Non paga le bollette della corrente ed incassa 24mila euro: condannato

La vittima gli aveva consegnato metà delle somme ricevendo i bollettini con le impronte ‘false’ delle Poste

Un 59enne di Casaluce è stato condannato in via definitiva per contraffazione ed utilizzo di impronte di Poste Italiane.

Secondo quanto accertato, l'imputato - C.N. - avrebbe fatto uso di alcuni bollettini postali recanti la falsa impronta di un ufficio postale in provincia di Ravenna, allo scopo di far apparire come avvenuti alcuni pagamenti di bollette di energia elettrica, pagamenti per i quali aveva ricevuto in contanti l'anticipazione di metà della somma dovuta.
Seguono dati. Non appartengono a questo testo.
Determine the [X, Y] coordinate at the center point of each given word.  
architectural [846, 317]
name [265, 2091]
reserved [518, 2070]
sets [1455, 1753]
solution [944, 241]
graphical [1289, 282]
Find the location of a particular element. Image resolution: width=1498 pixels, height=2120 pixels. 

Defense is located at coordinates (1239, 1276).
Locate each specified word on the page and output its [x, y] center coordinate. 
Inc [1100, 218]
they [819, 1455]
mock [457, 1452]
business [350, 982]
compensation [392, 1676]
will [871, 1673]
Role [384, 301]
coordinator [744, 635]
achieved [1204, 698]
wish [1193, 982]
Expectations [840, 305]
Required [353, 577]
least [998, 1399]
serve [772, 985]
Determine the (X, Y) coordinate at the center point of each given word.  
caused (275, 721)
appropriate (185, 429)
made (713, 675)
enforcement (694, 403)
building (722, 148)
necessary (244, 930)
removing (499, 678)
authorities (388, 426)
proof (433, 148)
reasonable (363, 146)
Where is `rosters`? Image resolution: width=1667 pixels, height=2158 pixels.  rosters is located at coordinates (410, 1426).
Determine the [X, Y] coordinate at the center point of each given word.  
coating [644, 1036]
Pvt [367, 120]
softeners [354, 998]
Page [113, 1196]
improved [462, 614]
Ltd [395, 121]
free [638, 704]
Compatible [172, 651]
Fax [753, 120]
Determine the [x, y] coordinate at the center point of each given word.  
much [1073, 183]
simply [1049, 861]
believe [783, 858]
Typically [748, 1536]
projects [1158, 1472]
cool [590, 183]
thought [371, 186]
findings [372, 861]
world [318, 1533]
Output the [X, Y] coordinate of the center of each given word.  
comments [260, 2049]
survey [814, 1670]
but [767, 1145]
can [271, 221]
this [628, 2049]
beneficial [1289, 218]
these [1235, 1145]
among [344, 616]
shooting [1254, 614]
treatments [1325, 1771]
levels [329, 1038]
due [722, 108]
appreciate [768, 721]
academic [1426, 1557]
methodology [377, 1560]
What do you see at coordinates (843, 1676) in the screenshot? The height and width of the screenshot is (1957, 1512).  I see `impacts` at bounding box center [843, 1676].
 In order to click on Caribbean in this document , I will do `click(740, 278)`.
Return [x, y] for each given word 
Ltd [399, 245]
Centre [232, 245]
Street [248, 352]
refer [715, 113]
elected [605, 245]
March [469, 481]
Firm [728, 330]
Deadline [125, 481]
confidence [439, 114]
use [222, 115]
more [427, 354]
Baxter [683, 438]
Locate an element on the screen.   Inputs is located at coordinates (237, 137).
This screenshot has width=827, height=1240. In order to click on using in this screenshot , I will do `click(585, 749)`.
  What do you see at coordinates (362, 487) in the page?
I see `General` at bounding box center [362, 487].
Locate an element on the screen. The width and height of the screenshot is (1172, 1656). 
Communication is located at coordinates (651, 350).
La Corte di Cassazione ha respinto il suo ricorso confermando la decisione della Corte d'Appello di Bologna. Per i giudici "non vi è alcun dubbio sull'individuazione dell'imputato quale responsabile, posto che a lui è stato consegnato il denaro corrispondente a metà dell'importo dovuto, con i bollettini già precompilati, dallo stesso riconsegnati" alla persona offesa "con l'attestazione falsa dell'ufficio postale". Un dipendente dell'ufficio postale ha confermato che il 59enne non si sarebbe mai presentato.

Rigettata anche la richiesta del riconoscimento del "danno esiguo". La Corte d'Appello, infatti, ha quantificato il danno in circa 24mila euro e lo ha "correttamente qualificato come tutt'altro che tenue", evidenziano i giudici della Suprema Corte. Il ricorso è stato respinto con la condanna definitiva.